Task statement: Print, exactly as given, each line of the data from the line containing "Given: Close the 172.22.2.18 database tab" up to and including its last line.

Records for this exercise:
┄┄┄┄┄┄┄┄┄┄┄┄┄┄┄┄┄┄┄┄

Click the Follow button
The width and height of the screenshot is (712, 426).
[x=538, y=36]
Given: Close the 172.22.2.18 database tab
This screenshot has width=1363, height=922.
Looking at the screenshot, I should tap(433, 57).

┄┄┄┄┄┄┄┄┄┄┄┄┄┄┄┄┄┄┄┄

Response:
Given: Close the 172.22.2.18 database tab
This screenshot has width=1363, height=922.
Looking at the screenshot, I should tap(433, 57).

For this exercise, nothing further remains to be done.